SPINNER: Enabling In-network Flow Clustering Entirely in a Programmable Data Plane

Data plane programmability is redesigning the way we manage and operate forwarding devices. However, most of the algorithmic decisions performed by data planes are still deterministic and control-plane dependent. We argue that it is possible to break this dependency and make the data plane intelligent, so that it can learn the infrastructure state autonomously. Despite existing efforts to make data planes intelligent, little has been done to design unsupervised ML algorithms that fit the architectural constraints of programmable devices. Executing such approaches in the data plane has the potential to reduce the overall decision-making time, thus meeting packet processing deadlines (which are in the order of nanoseconds).
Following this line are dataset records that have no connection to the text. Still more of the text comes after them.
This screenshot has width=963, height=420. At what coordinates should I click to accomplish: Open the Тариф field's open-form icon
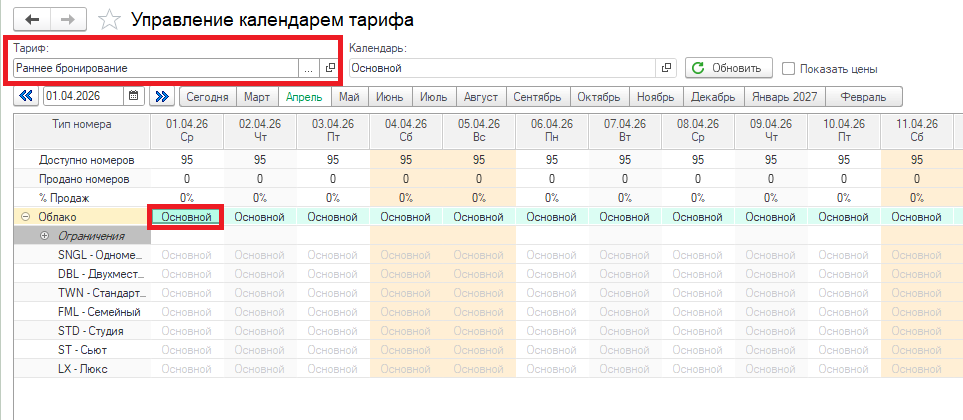330,68
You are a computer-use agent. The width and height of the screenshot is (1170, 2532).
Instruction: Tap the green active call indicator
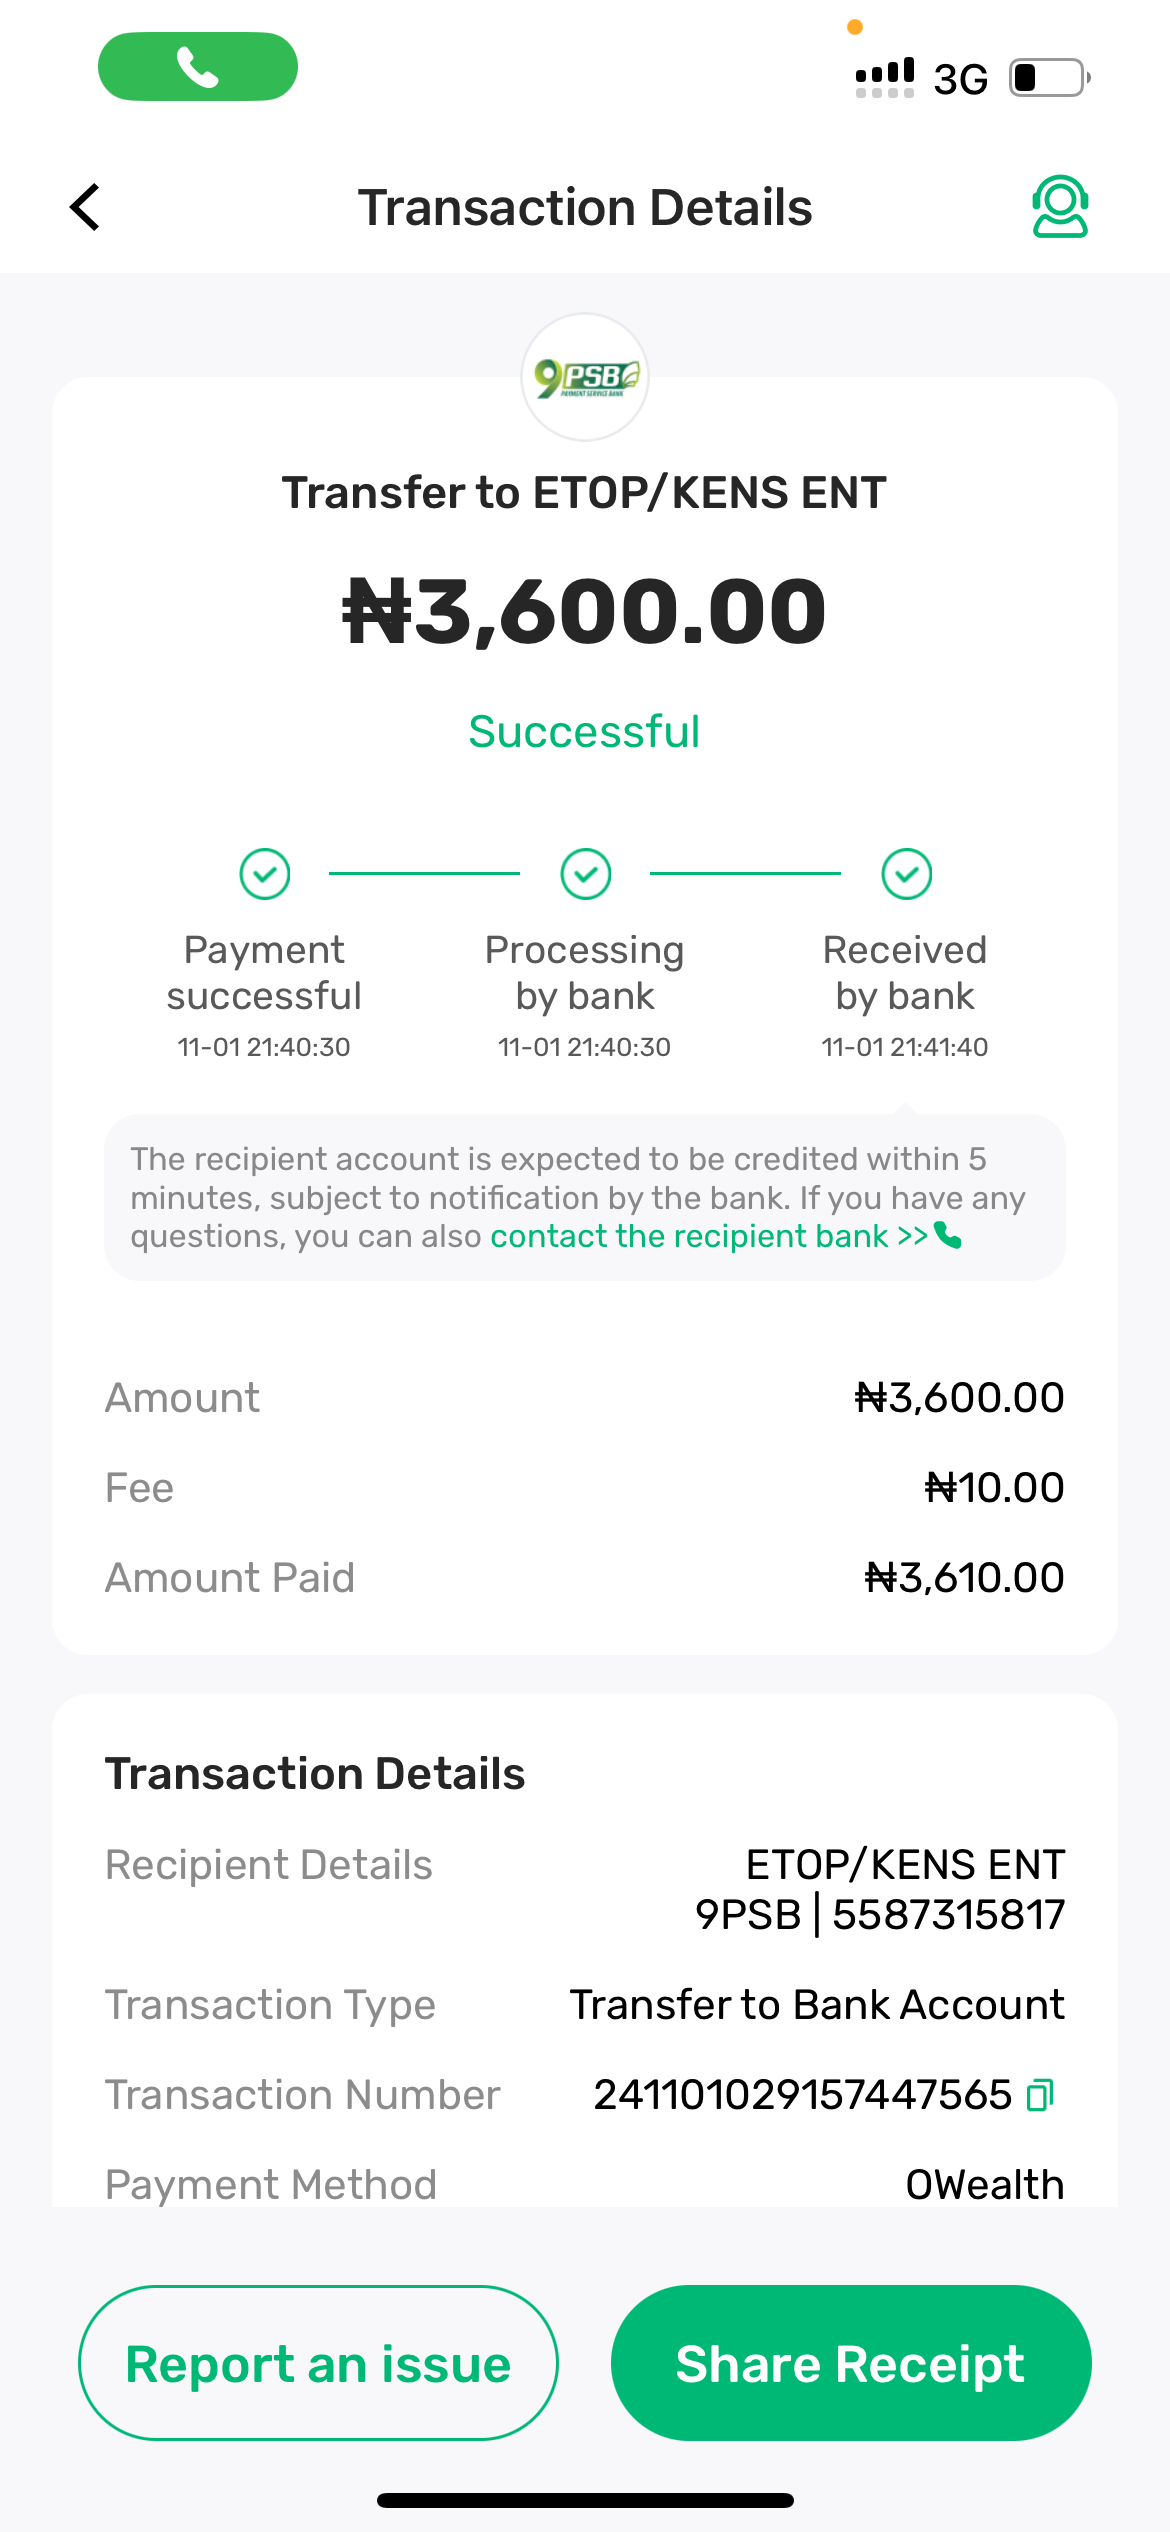[x=198, y=67]
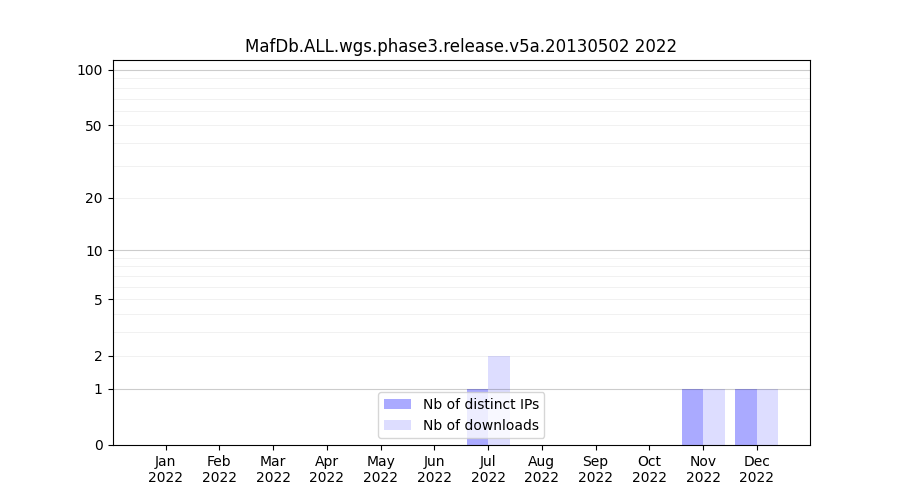This screenshot has height=500, width=900.
Task: Click the November downloads bar
Action: [x=714, y=416]

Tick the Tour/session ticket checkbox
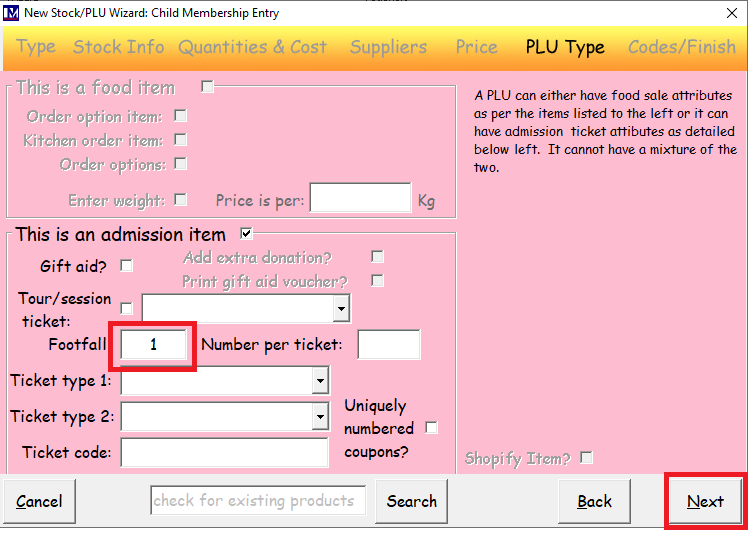(126, 308)
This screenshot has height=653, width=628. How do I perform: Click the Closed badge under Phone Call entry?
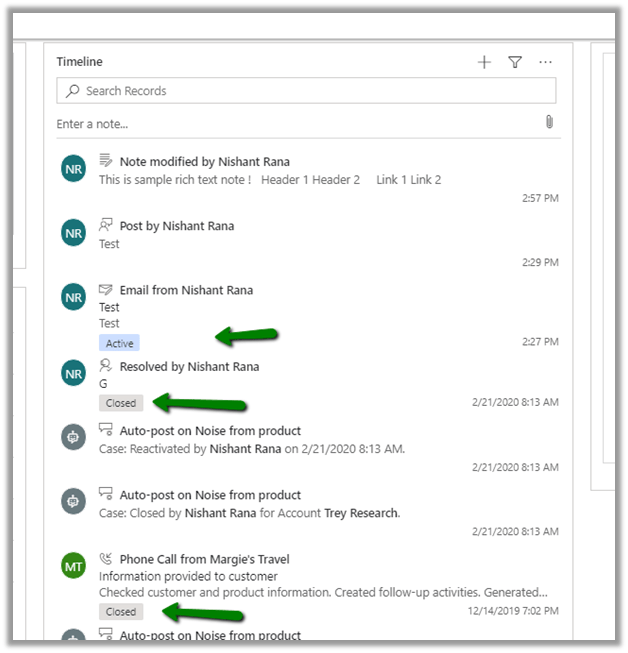121,611
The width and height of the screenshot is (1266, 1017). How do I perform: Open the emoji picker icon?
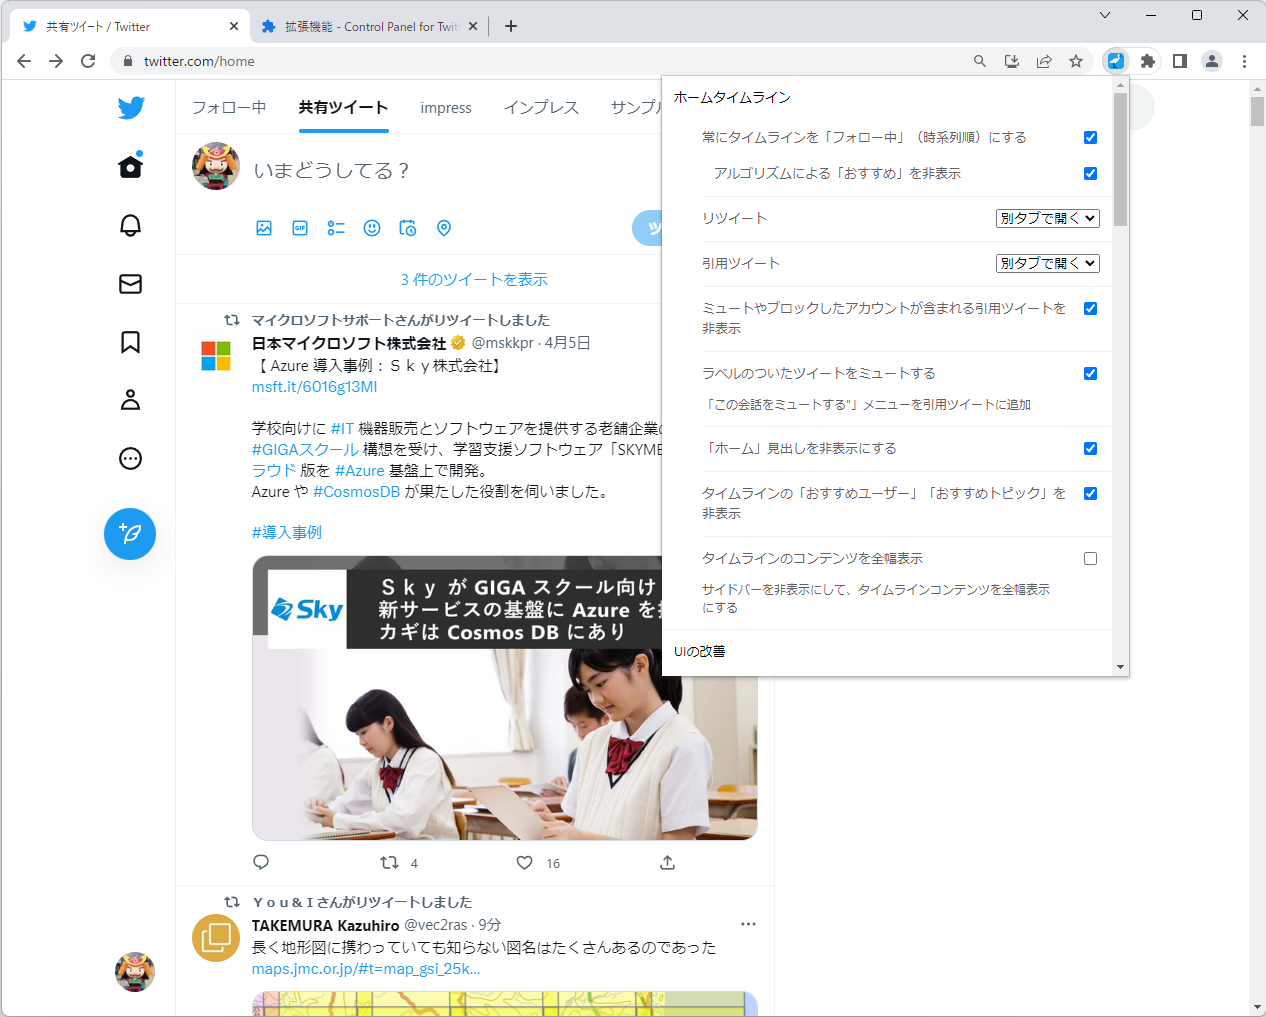372,228
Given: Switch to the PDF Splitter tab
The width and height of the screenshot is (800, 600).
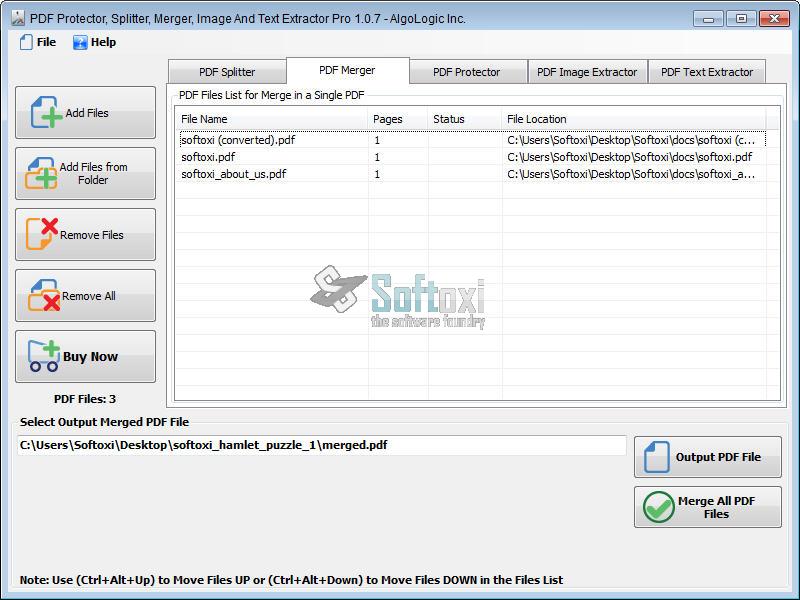Looking at the screenshot, I should [x=227, y=72].
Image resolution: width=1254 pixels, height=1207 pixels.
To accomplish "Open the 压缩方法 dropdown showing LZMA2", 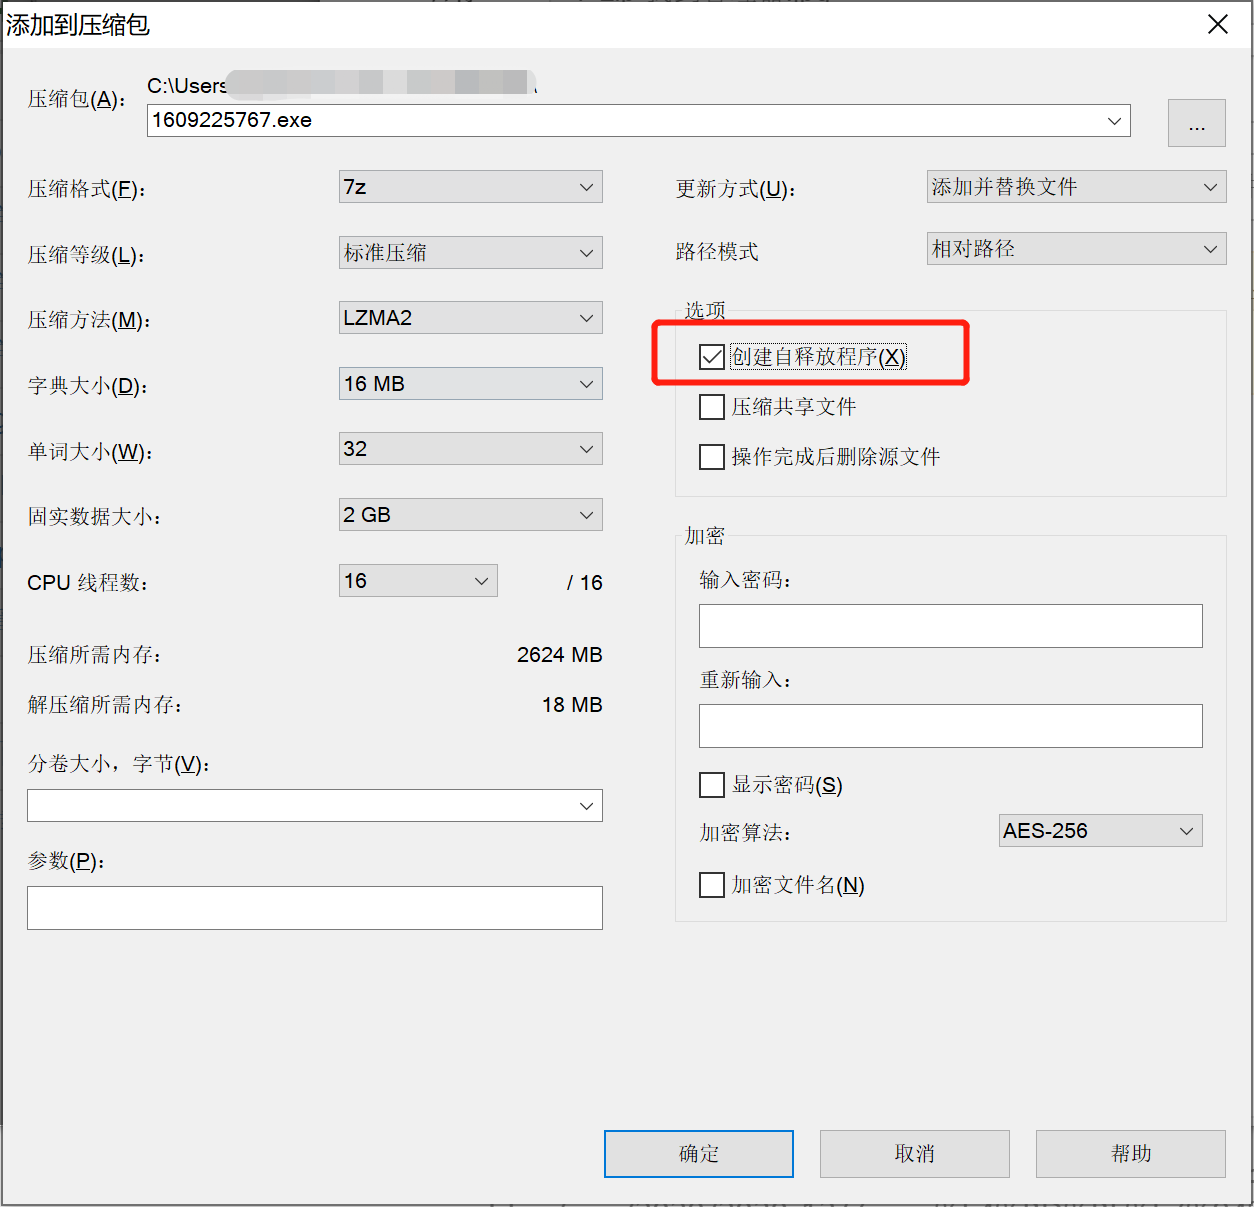I will [470, 318].
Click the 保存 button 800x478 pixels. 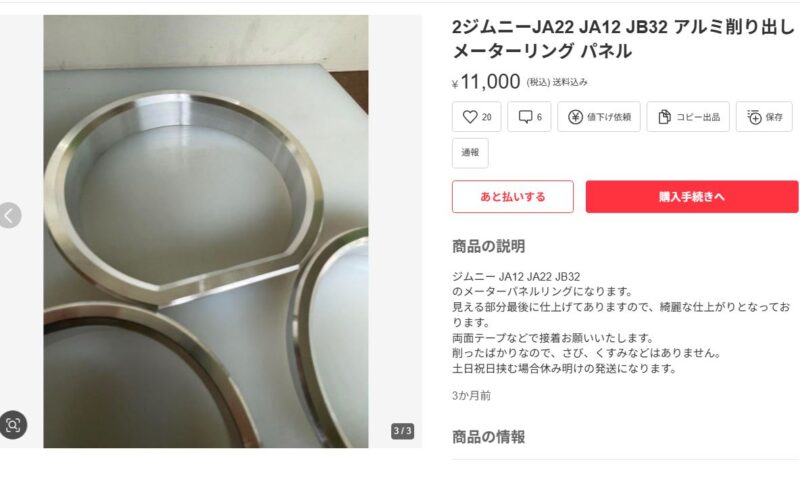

In this paper, we propose SPINNER, the first effort to deliver an unsupervised Machine Learning (ML) approach entirely in programmable devices. SPINNER is a flow clustering algorithm designed to fit existing architectural constraints of SmartNICs, and that can reach line rate for most packet sizes with complexity O(k). To demonstrate the potential behind in-network clustering, we prototype and deploy SPINNER in a programmable testbed and use it to enhance Explicit Congestion Notifications (ECN) at the server side. SPINNER-enhanced TCP provides up to 2x higher throughput when comparing to de-facto TCP implementations.